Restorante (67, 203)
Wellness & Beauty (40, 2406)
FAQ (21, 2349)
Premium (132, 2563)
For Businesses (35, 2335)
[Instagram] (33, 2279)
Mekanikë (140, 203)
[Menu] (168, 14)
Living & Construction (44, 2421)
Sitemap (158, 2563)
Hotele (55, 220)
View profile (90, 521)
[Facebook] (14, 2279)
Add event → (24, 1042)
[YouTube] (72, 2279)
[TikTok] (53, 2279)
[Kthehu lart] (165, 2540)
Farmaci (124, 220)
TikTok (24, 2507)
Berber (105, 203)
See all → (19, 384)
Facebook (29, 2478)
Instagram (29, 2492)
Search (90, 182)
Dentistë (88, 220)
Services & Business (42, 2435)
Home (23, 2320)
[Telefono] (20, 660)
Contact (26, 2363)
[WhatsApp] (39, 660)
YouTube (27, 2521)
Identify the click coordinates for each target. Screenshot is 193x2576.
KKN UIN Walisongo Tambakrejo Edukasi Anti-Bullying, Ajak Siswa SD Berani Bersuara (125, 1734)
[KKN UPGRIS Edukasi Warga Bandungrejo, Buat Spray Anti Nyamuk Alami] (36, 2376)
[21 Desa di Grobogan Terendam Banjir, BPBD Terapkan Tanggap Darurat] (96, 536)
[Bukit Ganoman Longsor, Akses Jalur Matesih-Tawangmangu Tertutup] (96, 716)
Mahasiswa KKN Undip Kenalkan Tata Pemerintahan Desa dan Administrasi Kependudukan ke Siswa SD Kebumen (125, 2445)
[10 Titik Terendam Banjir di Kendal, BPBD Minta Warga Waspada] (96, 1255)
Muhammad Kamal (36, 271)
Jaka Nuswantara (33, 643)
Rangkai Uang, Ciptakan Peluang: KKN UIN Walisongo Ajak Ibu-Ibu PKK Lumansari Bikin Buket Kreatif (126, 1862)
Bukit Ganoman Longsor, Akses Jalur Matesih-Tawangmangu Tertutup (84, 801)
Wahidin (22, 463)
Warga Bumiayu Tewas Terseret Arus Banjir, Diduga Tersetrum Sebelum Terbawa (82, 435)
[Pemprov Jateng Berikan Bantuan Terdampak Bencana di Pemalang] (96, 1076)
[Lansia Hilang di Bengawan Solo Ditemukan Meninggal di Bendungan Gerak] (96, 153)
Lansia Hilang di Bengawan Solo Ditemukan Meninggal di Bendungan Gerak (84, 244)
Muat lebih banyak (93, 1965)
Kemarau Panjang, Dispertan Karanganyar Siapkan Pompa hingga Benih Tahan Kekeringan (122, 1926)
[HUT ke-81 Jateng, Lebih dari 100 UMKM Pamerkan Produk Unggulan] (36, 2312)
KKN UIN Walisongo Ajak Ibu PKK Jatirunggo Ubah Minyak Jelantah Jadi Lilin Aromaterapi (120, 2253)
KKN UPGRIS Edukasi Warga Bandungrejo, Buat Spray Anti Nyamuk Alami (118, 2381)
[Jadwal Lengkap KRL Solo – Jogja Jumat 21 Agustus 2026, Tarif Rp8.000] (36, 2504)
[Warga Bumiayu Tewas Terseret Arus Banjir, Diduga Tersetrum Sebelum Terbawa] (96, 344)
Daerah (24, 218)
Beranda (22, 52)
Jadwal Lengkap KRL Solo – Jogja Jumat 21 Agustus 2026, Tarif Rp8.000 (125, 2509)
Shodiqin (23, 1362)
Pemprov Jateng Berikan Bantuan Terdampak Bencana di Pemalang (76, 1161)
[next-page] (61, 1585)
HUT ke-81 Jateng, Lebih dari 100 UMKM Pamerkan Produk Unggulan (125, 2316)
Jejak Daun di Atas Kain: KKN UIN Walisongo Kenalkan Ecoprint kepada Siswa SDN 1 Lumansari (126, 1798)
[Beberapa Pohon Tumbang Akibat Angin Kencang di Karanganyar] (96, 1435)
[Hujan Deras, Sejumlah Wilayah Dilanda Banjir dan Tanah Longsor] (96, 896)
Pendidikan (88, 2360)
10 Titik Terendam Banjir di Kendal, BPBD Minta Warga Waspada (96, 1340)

========

*REQUIRED ACTION*
Beginning with the line that holds "[Pemprov Jateng Berikan", copy the entries exactly to their last line, and leave out every earlier line.

*TASK OUTPUT*
[Pemprov Jateng Berikan Bantuan Terdampak Bencana di Pemalang] (96, 1076)
[Lansia Hilang di Bengawan Solo Ditemukan Meninggal di Bendungan Gerak] (96, 153)
Lansia Hilang di Bengawan Solo Ditemukan Meninggal di Bendungan Gerak (84, 244)
Muat lebih banyak (93, 1965)
Kemarau Panjang, Dispertan Karanganyar Siapkan Pompa hingga Benih Tahan Kekeringan (122, 1926)
[HUT ke-81 Jateng, Lebih dari 100 UMKM Pamerkan Produk Unggulan] (36, 2312)
KKN UIN Walisongo Ajak Ibu PKK Jatirunggo Ubah Minyak Jelantah Jadi Lilin Aromaterapi (120, 2253)
KKN UPGRIS Edukasi Warga Bandungrejo, Buat Spray Anti Nyamuk Alami (118, 2381)
[Jadwal Lengkap KRL Solo – Jogja Jumat 21 Agustus 2026, Tarif Rp8.000] (36, 2504)
[Warga Bumiayu Tewas Terseret Arus Banjir, Diduga Tersetrum Sebelum Terbawa] (96, 344)
Daerah (24, 218)
Beranda (22, 52)
Jadwal Lengkap KRL Solo – Jogja Jumat 21 Agustus 2026, Tarif Rp8.000 (125, 2509)
Shodiqin (23, 1362)
Pemprov Jateng Berikan Bantuan Terdampak Bencana di Pemalang (76, 1161)
[next-page] (61, 1585)
HUT ke-81 Jateng, Lebih dari 100 UMKM Pamerkan Produk Unggulan (125, 2316)
Jejak Daun di Atas Kain: KKN UIN Walisongo Kenalkan Ecoprint kepada Siswa SDN 1 Lumansari (126, 1798)
[Beberapa Pohon Tumbang Akibat Angin Kencang di Karanganyar] (96, 1435)
[Hujan Deras, Sejumlah Wilayah Dilanda Banjir dan Tanah Longsor] (96, 896)
Pendidikan (88, 2360)
10 Titik Terendam Banjir di Kendal, BPBD Minta Warga Waspada (96, 1340)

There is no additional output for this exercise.